Sen. Charles Schumer, whose boosterism of his home borough knows no bounds, stressed that Brooklyn's hip image would lend youthful cache to the party's eventual nominee.
De Blasio: Brooklyn Can Handle DNC
"There is no better place than Brooklyn, New York, for the convention," he said.
Mayor Bill de Blasio said Tuesday he is committed to winning, WCBS 880's Peter Haskell reported.
"Whatever it takes to make this work smoothly for everyone coming to visit and for our fellow New Yorkers, we're going to do it," the mayor said.
De Blasio said the city is committed to raising more than $100 million in private funds. He expects the city would make money. He added that taxpayers should not have to kick in more than $10 million.
Amy Dacey, the DNC's chief executive office, told Haskell, "Our priorities are certainly on the financial resources and the logistics that put together a good convention."
De Blasio's administration has tried to quell criticisms that Brooklyn does not have enough hotel rooms for the more than 30,000 expected convention-goers, saying that the hotels in Manhattan are closer to the arena than many of the hotels serving recent convention cities, such as Charlotte, North Carolina, were to their event sites.
A de Blasio spokesman said that, by using a dedicated traffic lane, it only took the delegates 13 minutes to travel the 8 miles from their Midtown hotel to the arena.

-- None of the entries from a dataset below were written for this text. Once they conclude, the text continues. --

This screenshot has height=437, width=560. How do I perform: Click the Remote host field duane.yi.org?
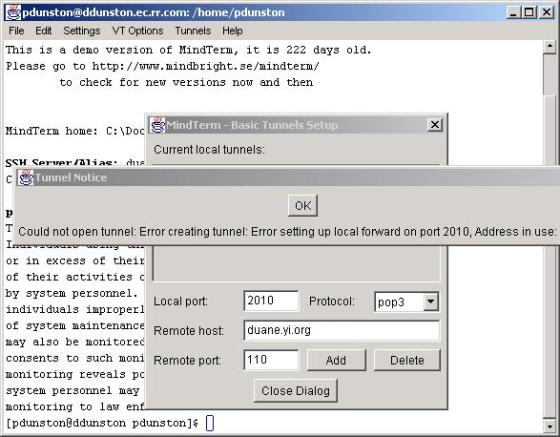(341, 330)
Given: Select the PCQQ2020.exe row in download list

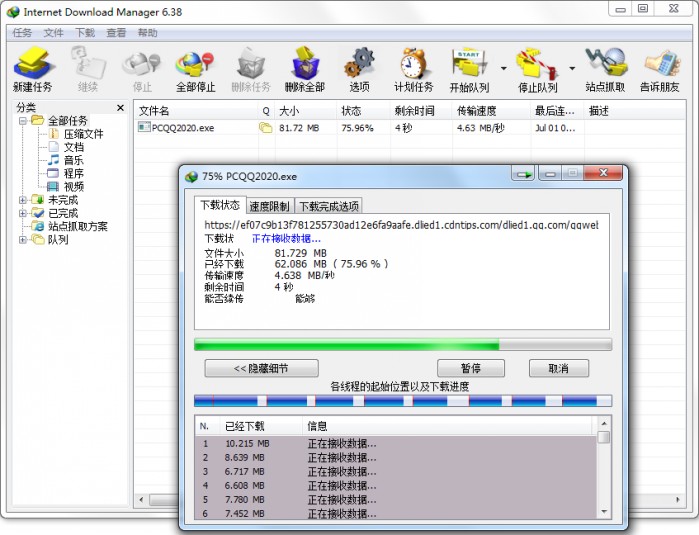Looking at the screenshot, I should coord(182,128).
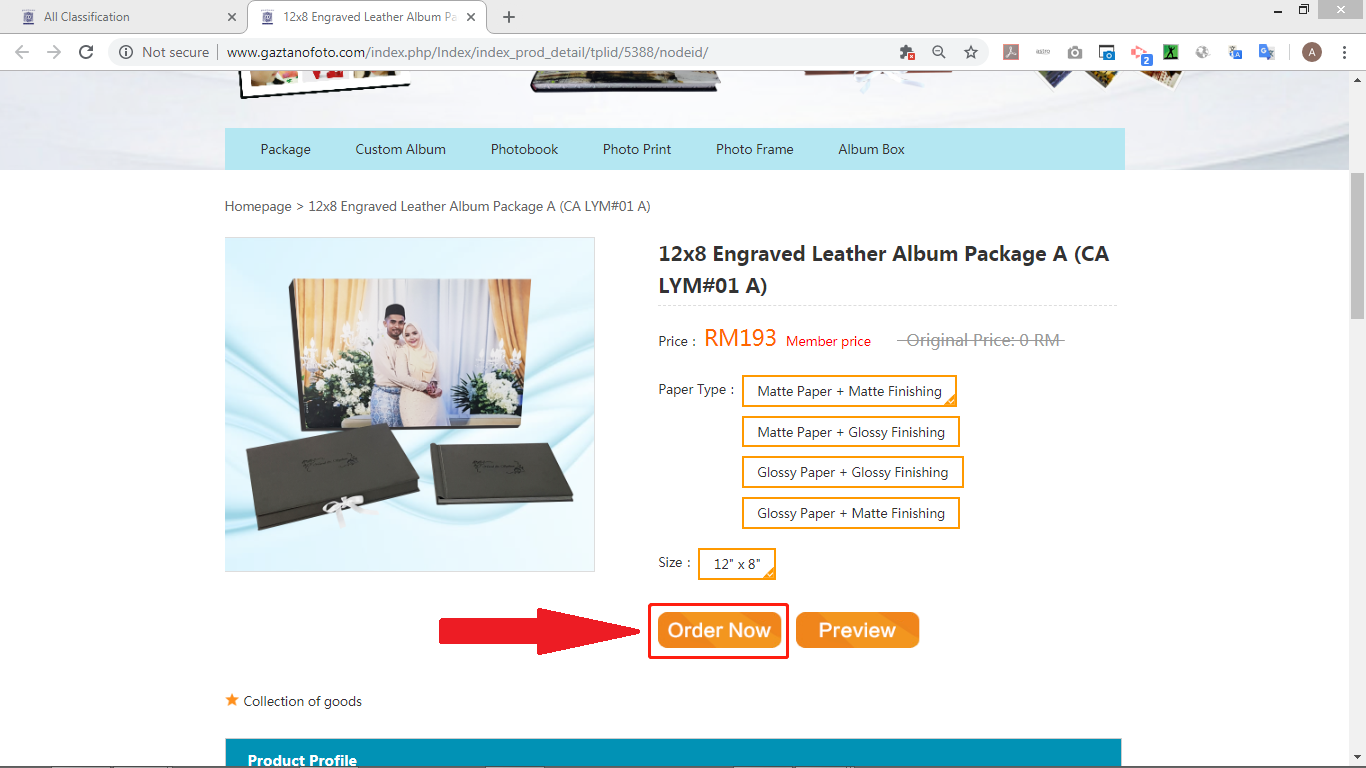
Task: Switch to the All Classification browser tab
Action: (x=124, y=17)
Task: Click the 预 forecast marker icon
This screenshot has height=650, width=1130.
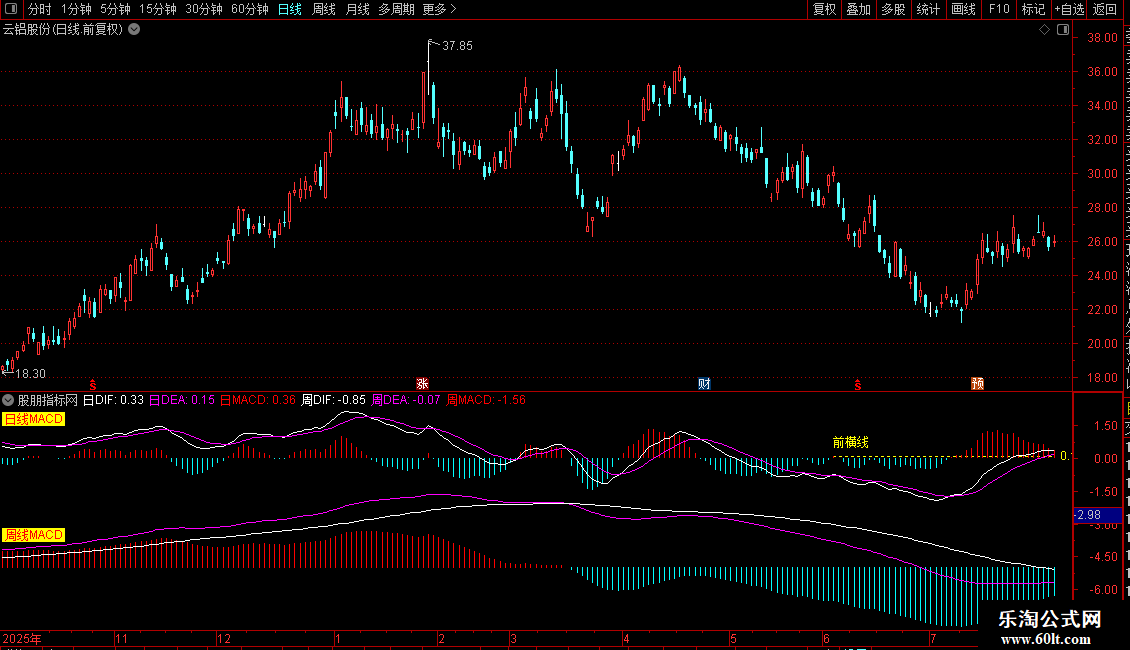Action: [977, 383]
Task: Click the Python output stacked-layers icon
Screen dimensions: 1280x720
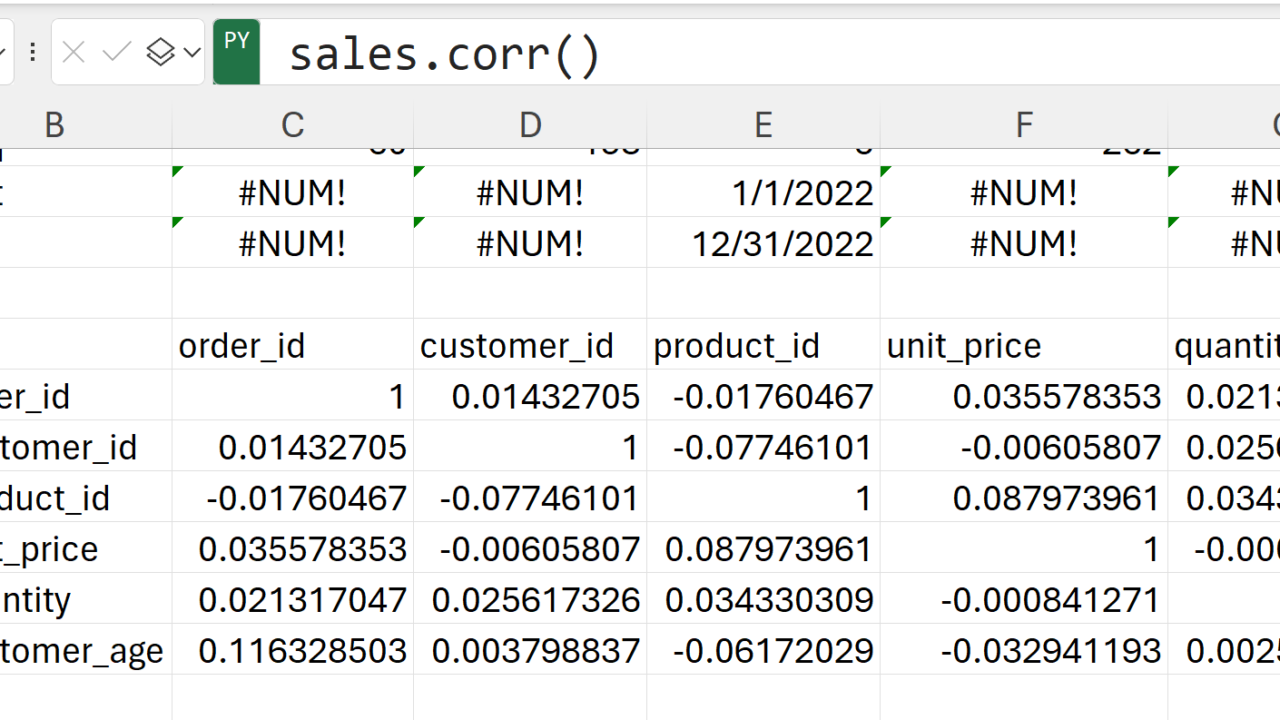Action: 160,52
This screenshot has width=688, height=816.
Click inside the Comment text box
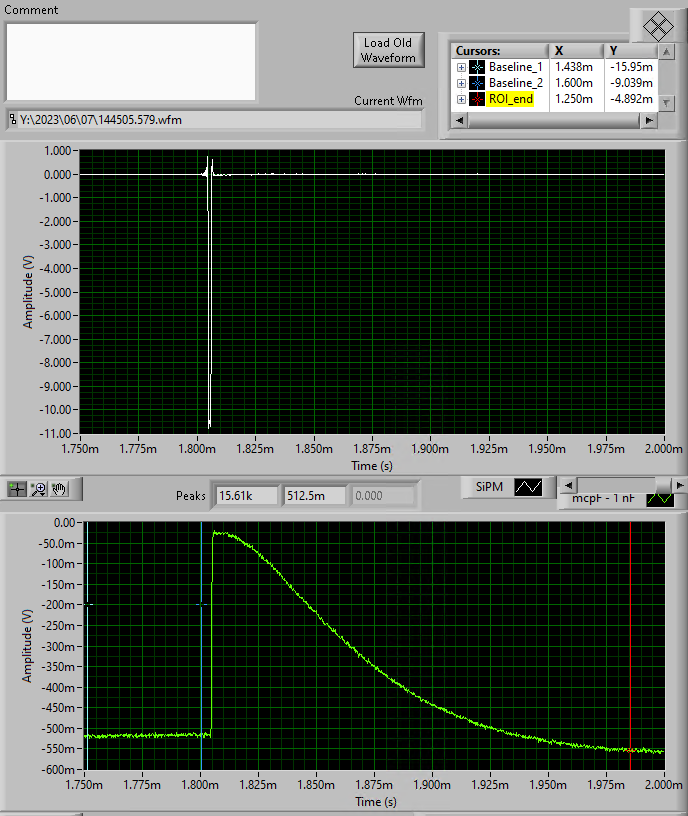[131, 61]
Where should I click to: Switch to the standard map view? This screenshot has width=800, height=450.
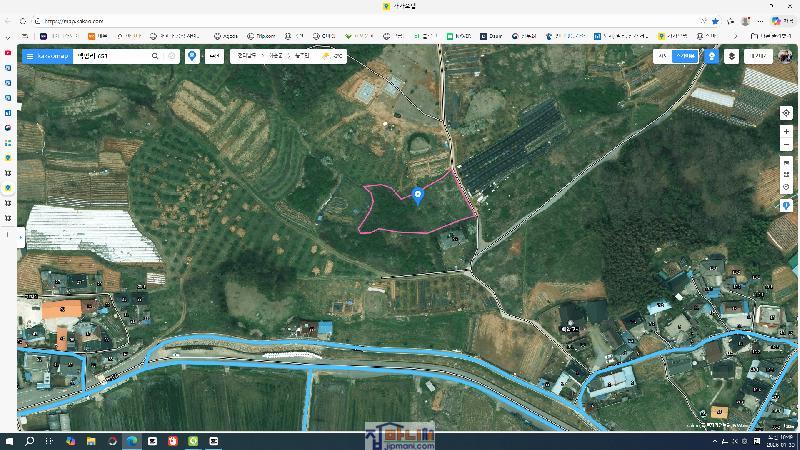pyautogui.click(x=662, y=57)
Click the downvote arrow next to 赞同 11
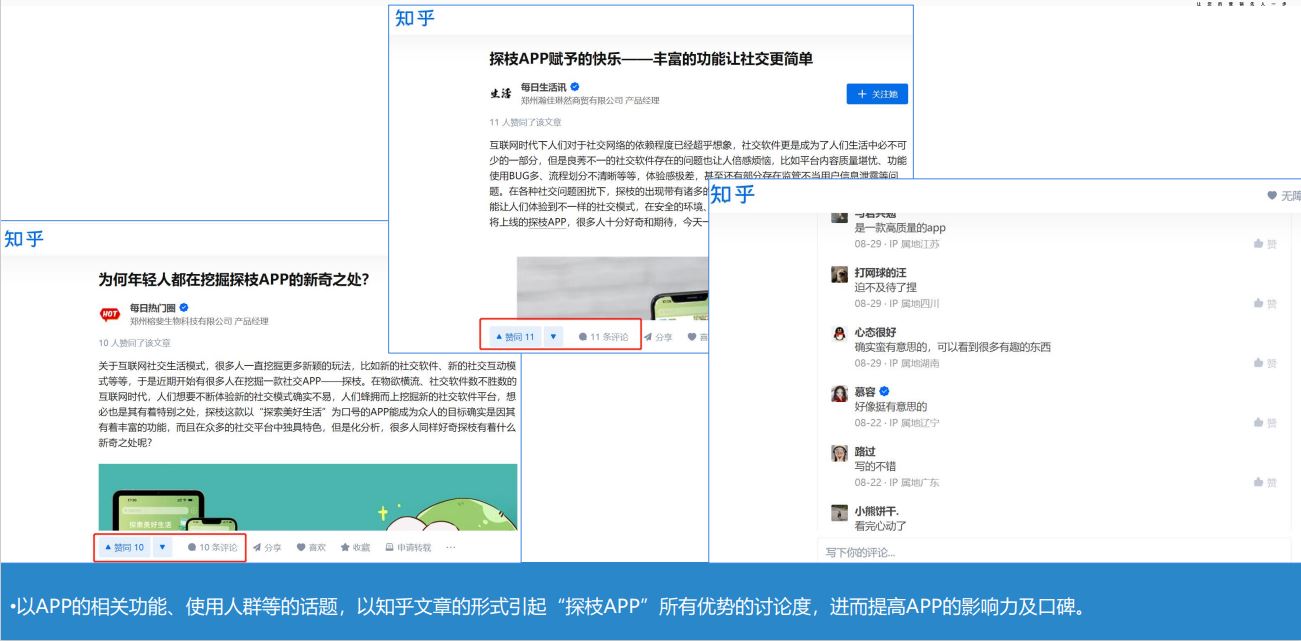 (x=553, y=337)
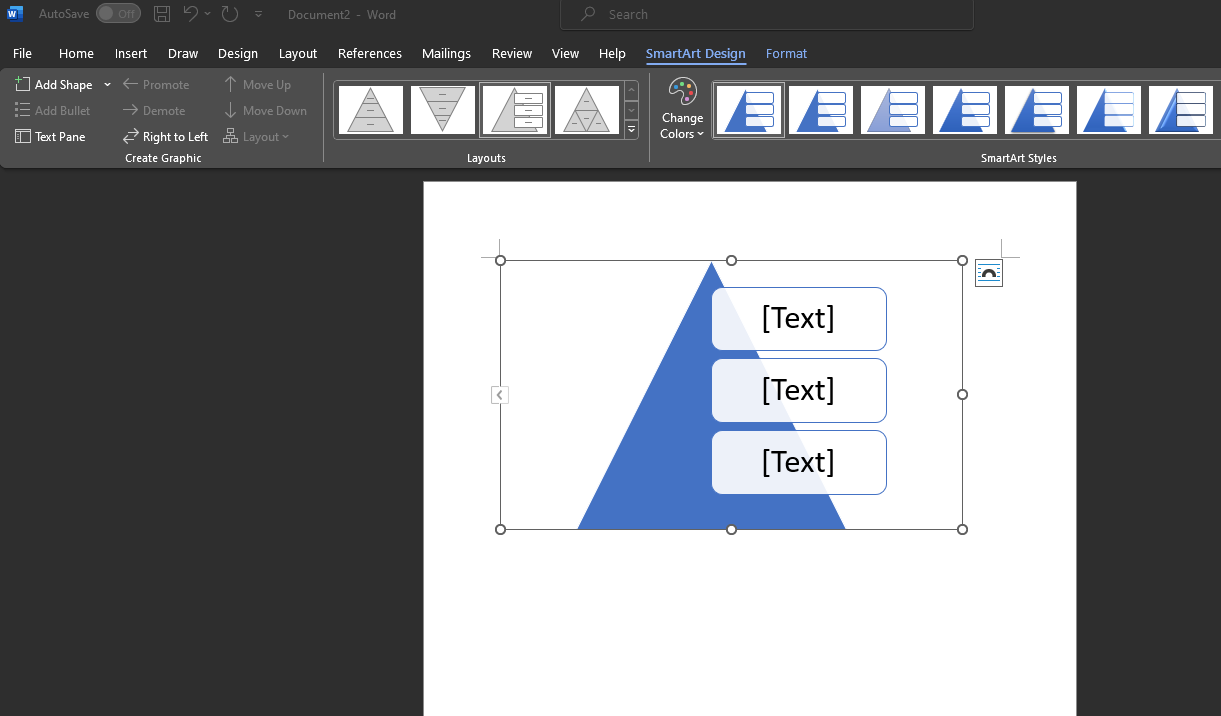Click the Save icon in Quick Access Toolbar
Screen dimensions: 1221x716
click(161, 13)
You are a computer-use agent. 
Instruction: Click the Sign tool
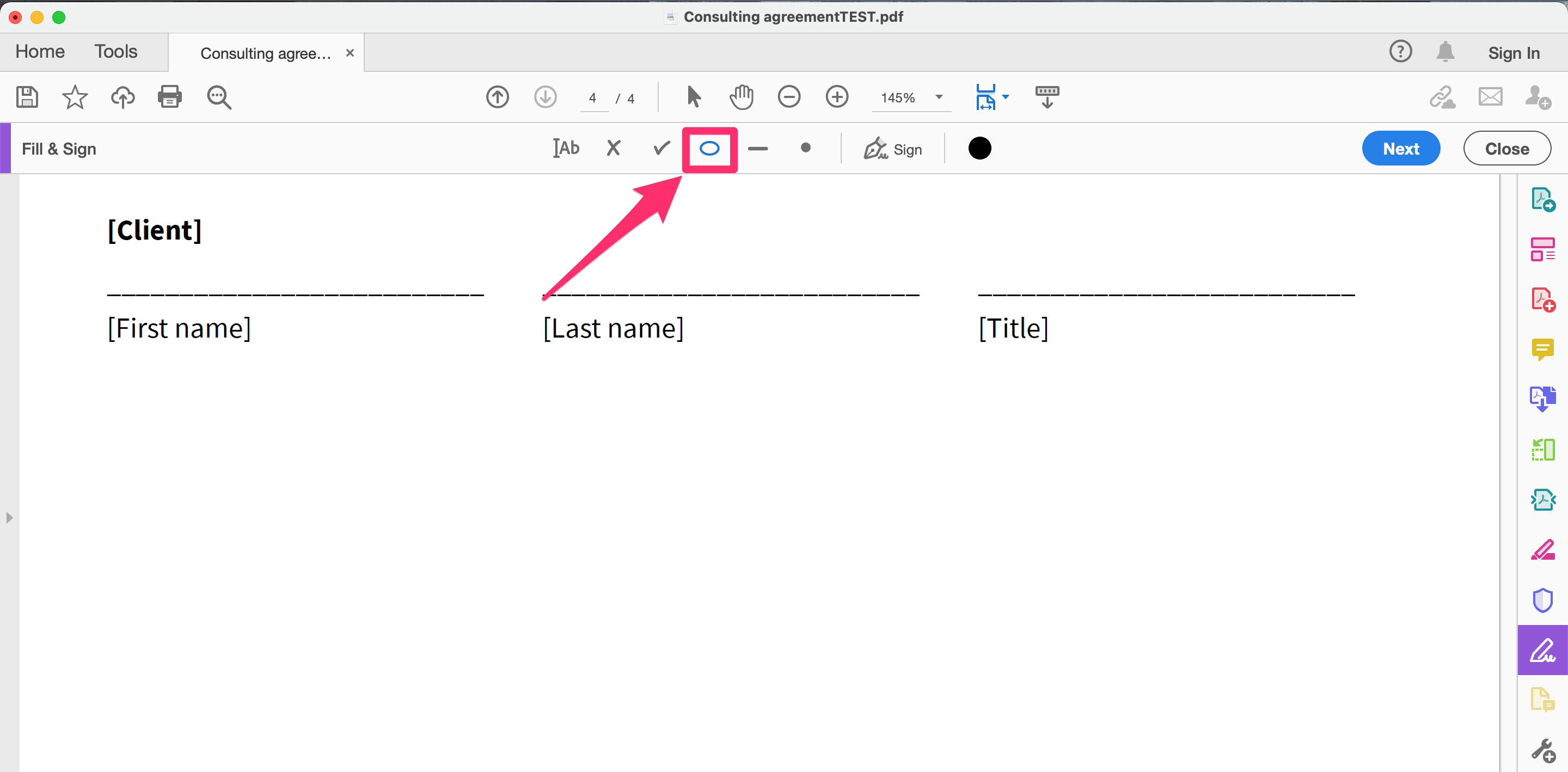pos(893,148)
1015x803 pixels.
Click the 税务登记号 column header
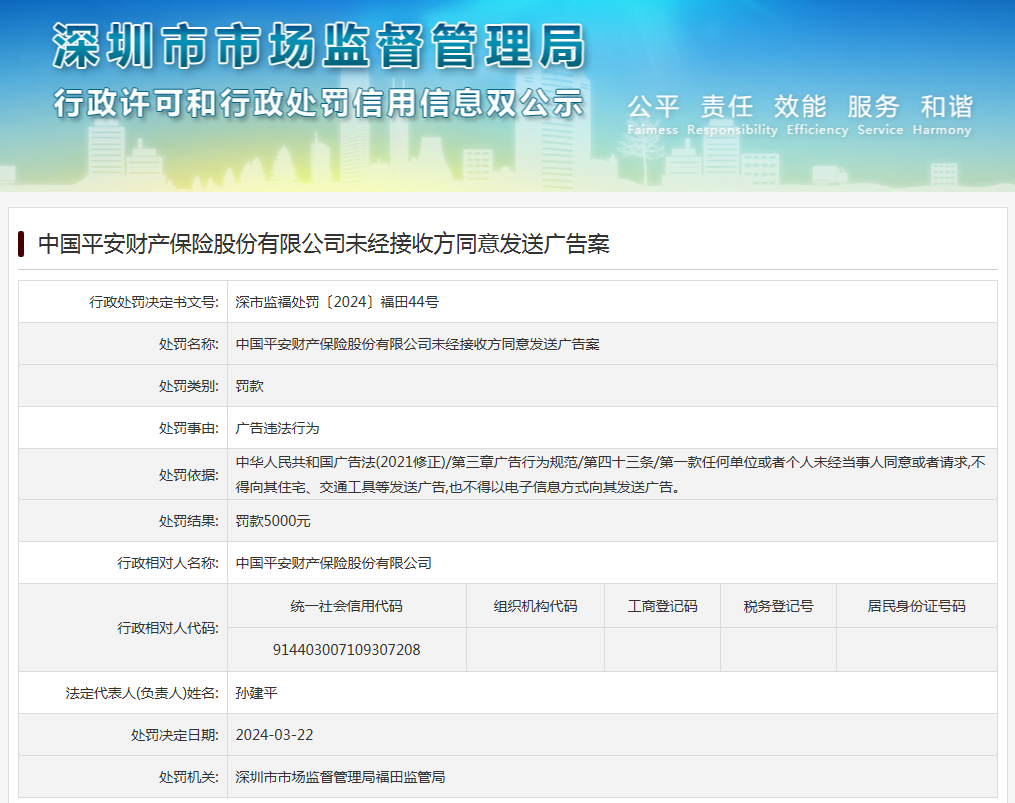[778, 606]
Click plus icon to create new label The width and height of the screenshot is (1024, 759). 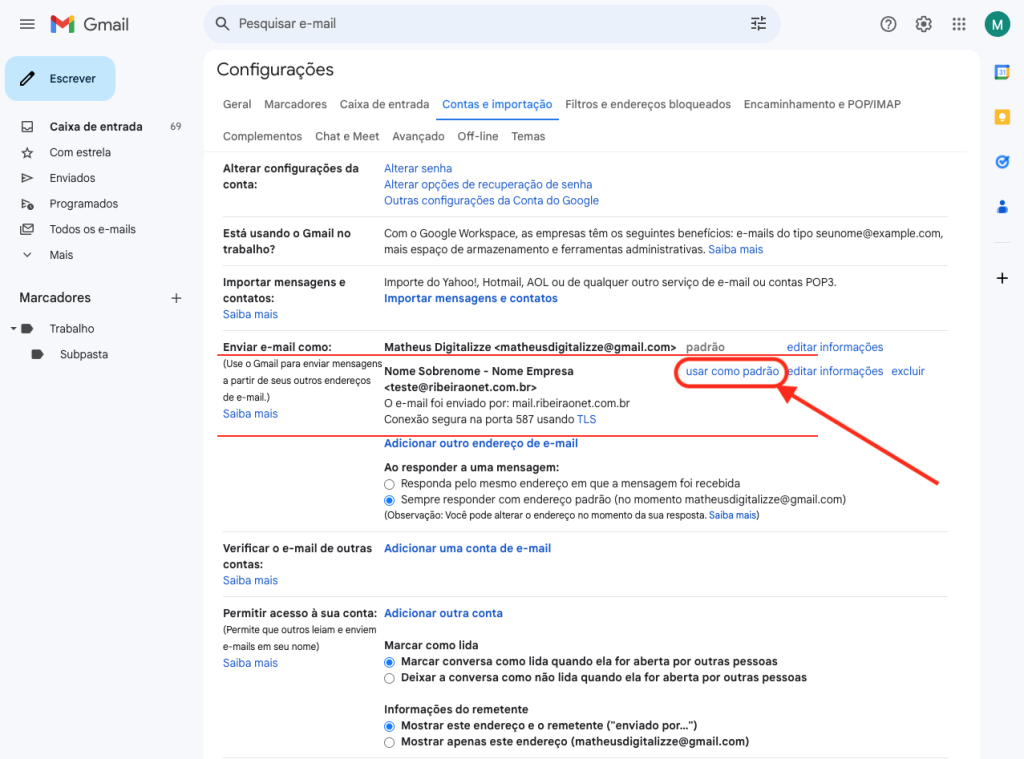point(176,298)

The New York host committee has also stressed the public transit options to the Barclays Center, several subway lines and a commuter railroad stop under the arena -- and its experience in hosting recent events, such as the MTV Music Video Awards, the Tony Awards and the Major League Baseball All-Star game.
De Blasio also touted the city's experience hosting major events.
"We did it earlier this year with the Super Bowl, which is an extraordinary moment for New York," he said. "We do it every year on New Year's Eve and at the Macy's Thanksgiving Parade."
Those events, however, did not come with the Secret Service security that the DNC will. At conventions in other cities, scores of blocks around the convention site were "frozen'' and off-limits to vehicles and, often, pedestrians.
Police Commissioner Bill Bratton promised a good chunk of the city's 35,000-member force would be dedicated to making sure delegates are safe and secure if they come here.
"I say 12,00 because that's the size of the police forces in cities like Los Angeles, Chicago and Philadelphia," he said.
De Blasio also said the city "will learn from mistakes" made during the last time it hosted a major political convention.
The city hosted the Republicans in 2004 at Madison Square Garden, and more than 1,800 demonstrators were arrested.
The city agreed in January to pay nearly $18 million to settle civil rights claims stemming from the arrests.
Brooklyn is considered one of the favorites to land the convention, along with Philadelphia and Columbus, Ohio. Both of those other cities are situated in swing states, which have hosted the majority of conventions in recent years. Also vying for the 2016 convention are Phoenix and Birmingham, Alabama.
The DNC committee will travel to Philadelphia on Wednesday and is expected to make a decision by early next year.